> [Tarefa escrita A]:
Que duas condições do juízo político a página sobre o juízo político aponta como particularmente salientes?
> [Tarefa escrita B]:
Reproduza da página sobre o juízo político o trecho que começa em "São apenas duas" e segue até "de cognição política.".

Há um certo número de condições necessárias para que um juízo político tenha lugar e, se essas condições não são satisfeitas, o juízo político não passa de uma fantasmagoria. Não pretendo aqui fazer a lista de tais condições, apenas notar duas que me parecem particularmente salientes: o sentimento de compaixão para com o sofrimento alheio e a sensibilidade bastante para distinguir a verdade da mentira.

São apenas duas das condições do juízo político, como acabei de dizer, mas são condições fundamentais. A insensibilidade ao sofrimento alheio e a incapacidade de distinguir a verdade da mentira designam uma patologia do comportamento político. Quem é incapaz de proceder a esse duplo reconhecimento sofre indiscutivelmente de um problema de cognição política.

> [Material fornecido]:
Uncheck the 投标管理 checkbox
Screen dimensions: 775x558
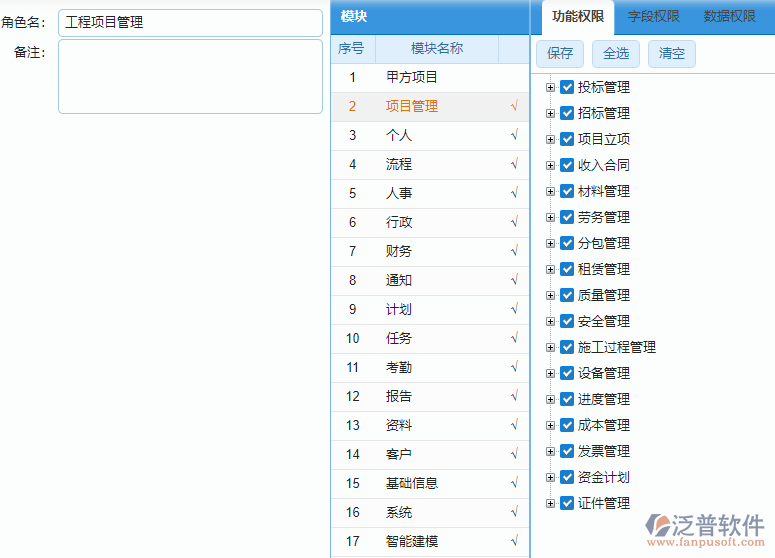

> [Resposta completa A]:
O sentimento de compaixão para com o sofrimento alheio e a sensibilidade bastante para distinguir a verdade da mentira.

> [Resposta completa B]:
São apenas duas das condições do juízo político, como acabei de dizer, mas são condições fundamentais. A insensibilidade ao sofrimento alheio e a incapacidade de distinguir a verdade da mentira designam uma patologia do comportamento político. Quem é incapaz de proceder a esse duplo reconhecimento sofre indiscutivelmente de um problema de cognição política.